Friday, January 6, 2023

7 Year Soberiversary

Today I have been sober for seven years, which is nothing short of a miracle given how much I was drinking eight years ago--roughly two bottles of wine a night (but only six glasses if I was on a date and ten glasses if I had nowhere to be the next morning and I was really into Vampire Diaries that night). 

A friend of mine recently asked me how I was staying sober while dealing with stage 4 cancer. Until he asked me that, it honestly hadn't crossed my mind to give in and drink to forget my well-earned worries for a night. I told him that at this point I didn't drink simply out of habit. Seven years of not drinking embeds those neural pathways pretty deep. Nowadays I'm able to live in a house with wine, beer, and whiskey in the cabinets and feel no temptation.

Getting to that point, however, sucked. The first day of sobriety is as hard as every day after it all added together. Anyone who has gotten sober and stayed that way has an iron will, no matter what they may say about themselves (including "it's all thanks to Jesus, my Higher Power." Yeah, right, I don't see Jesus coming down and wrestling the whiskey out of your hand in the middle of a tear-stricken night). 

Seven years ago I was spending Christmas and New Year's with my family at our lakehouse in Missouri. All my favorite people were there which means I was in a room full of PhDs, success, ambition, awards, and Google Scholar hits. I felt like a nobody because I had none of those things. 

So I drank

Every day I watched the clock and started drinking cheap wine the second the clock struck noon. One particularly difficult day I started drinking at eleven. My mother gave me a look and I just gave her the stink eye back: "I'm not waiting until noon today." 

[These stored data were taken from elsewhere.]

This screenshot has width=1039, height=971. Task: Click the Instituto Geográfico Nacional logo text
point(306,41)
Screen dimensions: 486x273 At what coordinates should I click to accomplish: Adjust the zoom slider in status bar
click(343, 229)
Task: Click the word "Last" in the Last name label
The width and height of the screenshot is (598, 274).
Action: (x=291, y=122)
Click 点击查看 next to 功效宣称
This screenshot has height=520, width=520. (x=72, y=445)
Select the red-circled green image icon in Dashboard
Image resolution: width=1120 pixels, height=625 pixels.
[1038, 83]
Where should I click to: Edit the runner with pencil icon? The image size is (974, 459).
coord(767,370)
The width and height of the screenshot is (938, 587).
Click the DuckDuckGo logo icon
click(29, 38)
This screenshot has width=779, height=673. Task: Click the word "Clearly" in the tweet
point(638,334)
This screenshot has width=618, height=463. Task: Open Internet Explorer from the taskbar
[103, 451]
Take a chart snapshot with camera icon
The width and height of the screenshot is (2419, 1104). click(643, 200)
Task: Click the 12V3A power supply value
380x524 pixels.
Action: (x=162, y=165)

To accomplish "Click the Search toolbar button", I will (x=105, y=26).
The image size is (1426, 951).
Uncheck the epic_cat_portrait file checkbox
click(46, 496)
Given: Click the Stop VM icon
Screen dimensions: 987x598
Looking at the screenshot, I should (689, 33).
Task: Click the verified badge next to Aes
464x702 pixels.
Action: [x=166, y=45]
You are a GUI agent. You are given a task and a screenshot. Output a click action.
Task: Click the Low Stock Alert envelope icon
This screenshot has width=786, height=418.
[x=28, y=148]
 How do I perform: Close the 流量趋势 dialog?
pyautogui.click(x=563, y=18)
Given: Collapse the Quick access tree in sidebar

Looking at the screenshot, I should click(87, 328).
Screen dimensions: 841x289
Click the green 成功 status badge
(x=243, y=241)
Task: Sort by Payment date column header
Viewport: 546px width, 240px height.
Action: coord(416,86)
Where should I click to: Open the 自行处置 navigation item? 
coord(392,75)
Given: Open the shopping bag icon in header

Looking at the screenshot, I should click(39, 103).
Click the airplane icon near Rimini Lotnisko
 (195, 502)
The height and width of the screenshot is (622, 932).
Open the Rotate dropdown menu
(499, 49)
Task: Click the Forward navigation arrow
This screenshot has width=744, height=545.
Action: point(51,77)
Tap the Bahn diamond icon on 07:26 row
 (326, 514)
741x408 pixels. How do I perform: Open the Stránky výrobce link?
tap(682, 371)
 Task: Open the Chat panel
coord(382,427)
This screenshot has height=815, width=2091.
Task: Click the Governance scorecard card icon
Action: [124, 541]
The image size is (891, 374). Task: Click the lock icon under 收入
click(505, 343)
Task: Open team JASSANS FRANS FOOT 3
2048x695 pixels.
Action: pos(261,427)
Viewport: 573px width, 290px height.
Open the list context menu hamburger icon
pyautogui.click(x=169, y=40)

The next day as I walked through the bustling kitchen with a freshly topped off glass of wine, my mother caught me by the elbow and said something to me that pierced through all my bullshit armor and excuses and hit me where I needed to hear it. "With your drinking, you are giving up your career, you are giving up finding a husband, and you are giving up having a child. You are giving up everything for your drinking." 

It shook me to my core. 

When Mom released my elbow she went back to her business mashing potatoes, and I had her words ringing in my ear like a gong. I was half-there for the rest of the day, but not because of the box wine. 

The next day I told Mom I wanted to get sober. I don't think she believed me but naturally she thought it was a great idea. I ordered some books on getting sober that would be waiting at my door when I got home. I played with the idea of Alcoholics Anonymous but I wasn't sure because it sounded like an awful lot of work, especially that step where you apologize to all the people you've wronged. Oh hellllllll no, I don't think so. Maybe I didn't need AA; I was smart, surely I could figure out how to get sober on my own. 

It turned out Mom wasn't my only mini-intervention. My favorite cousin got me alone (with a bottle of white wine as a bribe, the clever lass) and told me she was worried about me. I lowered my head and said, Yeah, I know. It's time to do something. I just hope I can. What if it was too late?

When I made it back to Portland I continued drinking for a couple days. The sobriety books lay in a stack on the coffee table, unread. Finally my mother asked if I'd been to AA and I said no. She said, "but you promised you'd get sober." Once again, it was her words that cut through all my excuses: my problem isn't that bad, I have it under control, it doesn't affect anyone else, I never black out so how bad can I really be, I never puke, almost nothing bad ever happens to me, these tremors aren't that noticeable, withdrawal isn't that big a deal. But Mom was right, I had promised her, and I owed it to her to follow through. 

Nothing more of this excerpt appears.